As a King's Castle bus pulls into a new community to reach out to the children with the love of Jesus, a clown os one of the first of the team to leave the bus. His or her job is to walk the trails of the neighborhood, pockets loaded with candy, to greet the children and invite them to the Castle program where many of them will hear of the love of Jesus for the very first time.
The clowns play with the children, participate in funny skits with powerful, life changing messages, and help the children to feel at ease, so they will be ready to hear the Gospel as it is presented through every song and drama. King's Castle clowns are a special part of every ministry program.
Of the 6.5 million people who live in El Salvador, 50% are under the age of 14. Because the population is so young, and so many of the adults are illiterate, King's Castle uses active songs and dramas to present the Gospel, rather than traditional preaching. To present biblical stories and truths, the teams dress in biblical costumes to make the Bible come alive for the audience.
All of these costumes are produced in King's Castle Costume/Sewing Department from donated fabric, thread, and notions. All of the equipment and tools used by this department of the ministry are also donated, and teams from the U.S. come throughout the year to work here.

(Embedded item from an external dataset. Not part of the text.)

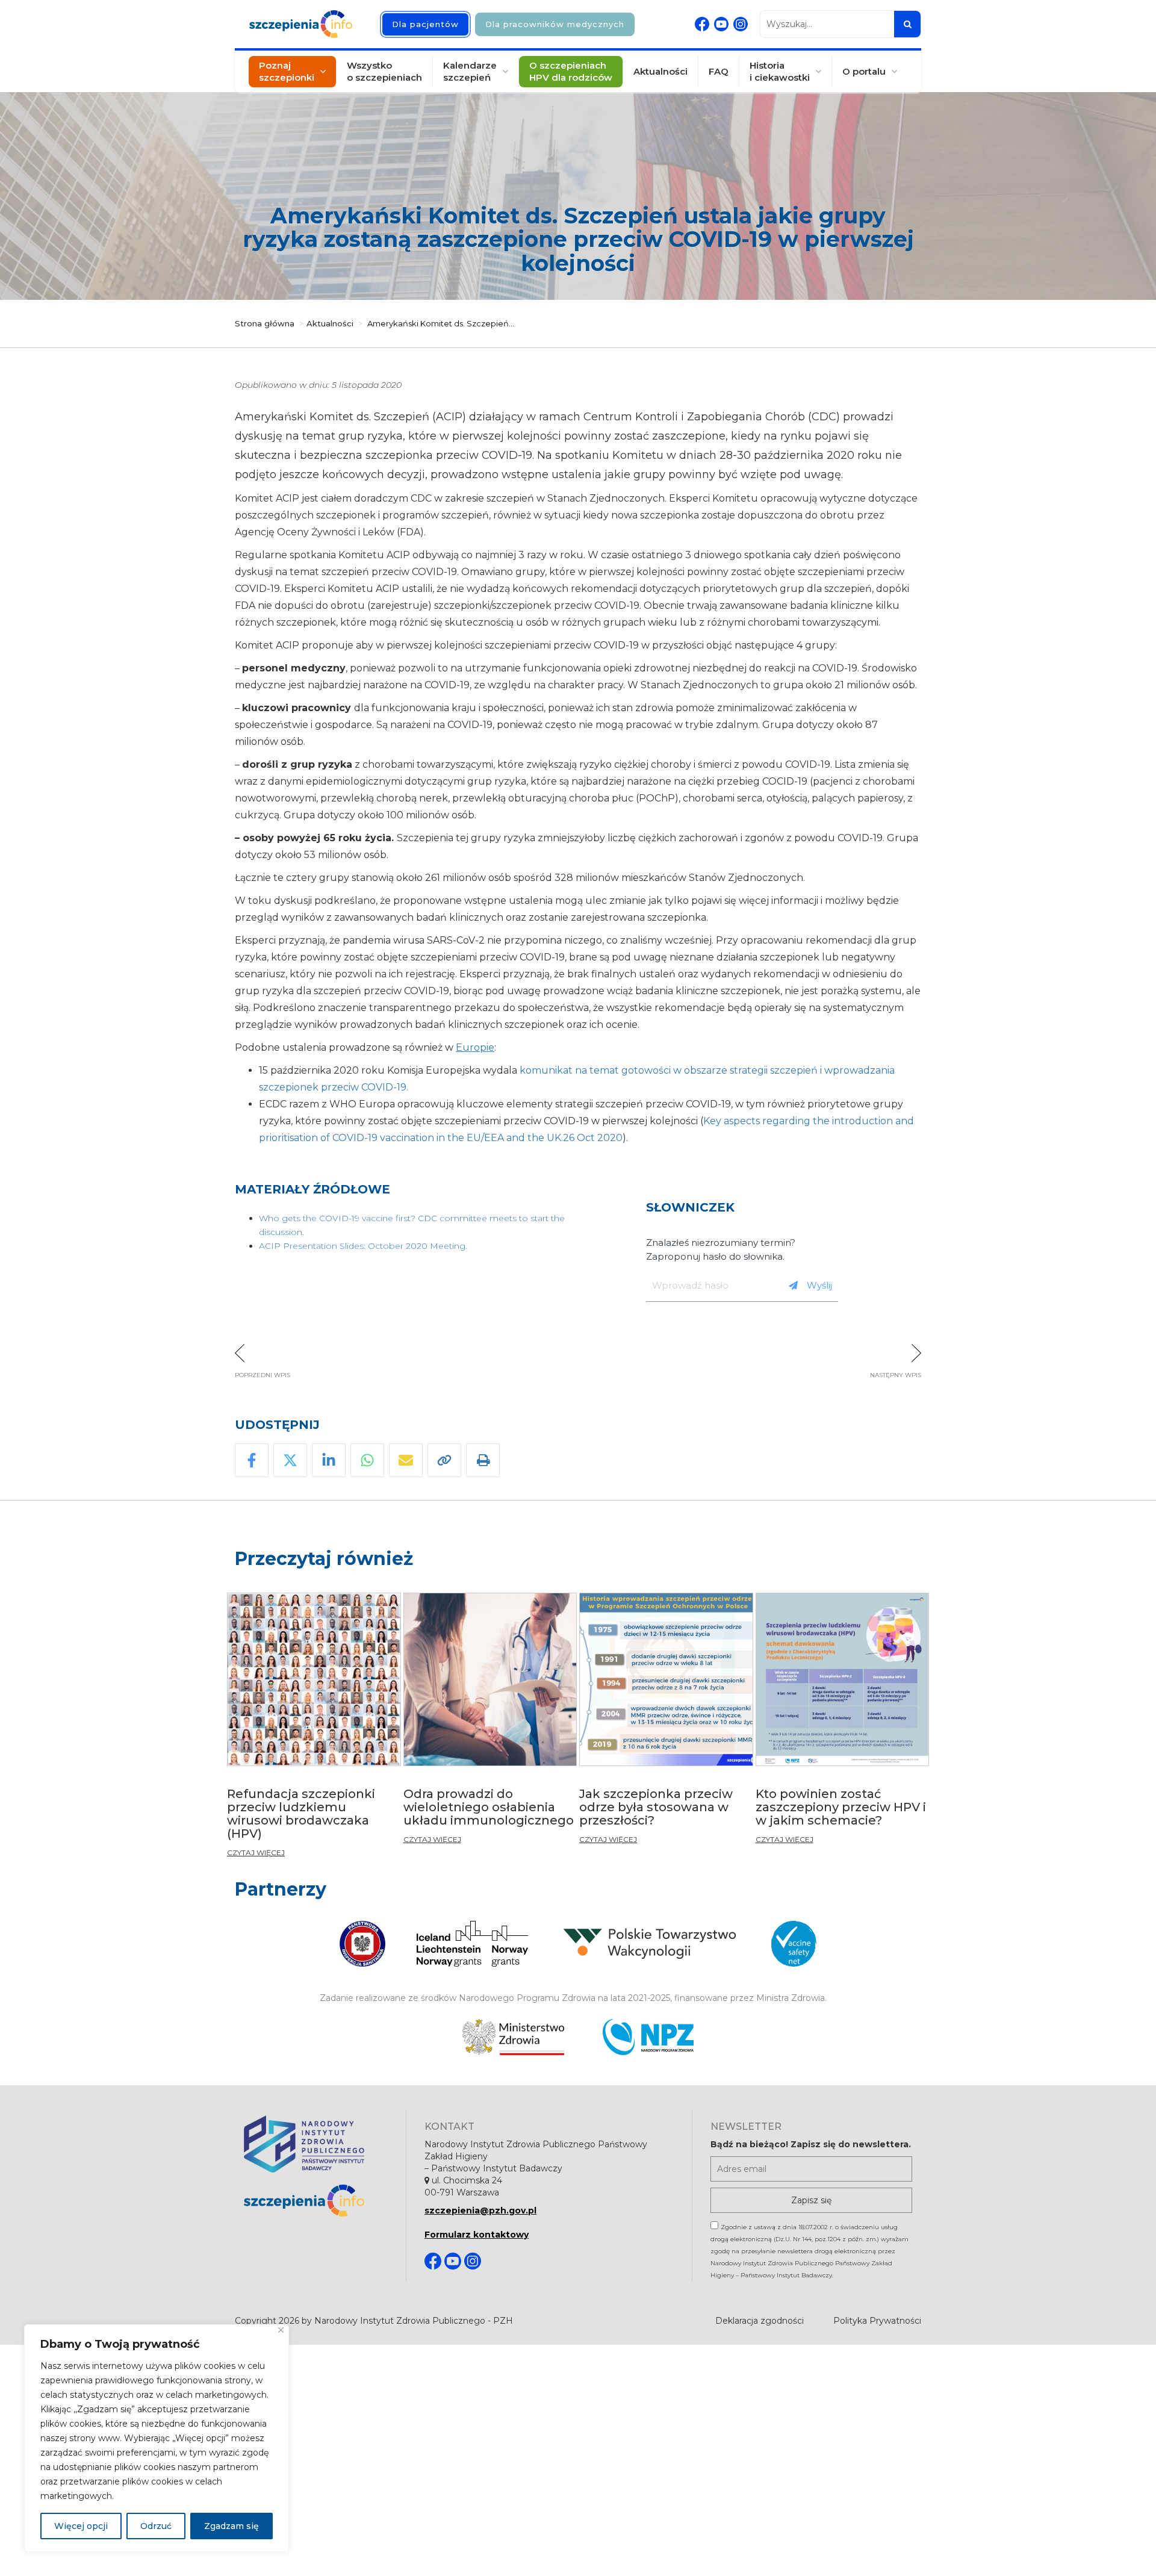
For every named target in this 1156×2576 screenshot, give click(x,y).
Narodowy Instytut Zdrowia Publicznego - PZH (413, 2320)
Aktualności (660, 71)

In addition to several hundred costumes each year, the department also makes cloth bags for distributing food to the poor. Not only are plastic bags extremely expensive in El Salvador, many of the plastic bags burst during the process of packing and loading them onto trucks and busses. After the earthquakes of 2001, the Sewing Department produced tens-of-thousands of cloth bags. It is not unusual to go into poor communities and see ladies with skirts made from the bags or to see children with shirts or shorts made from them.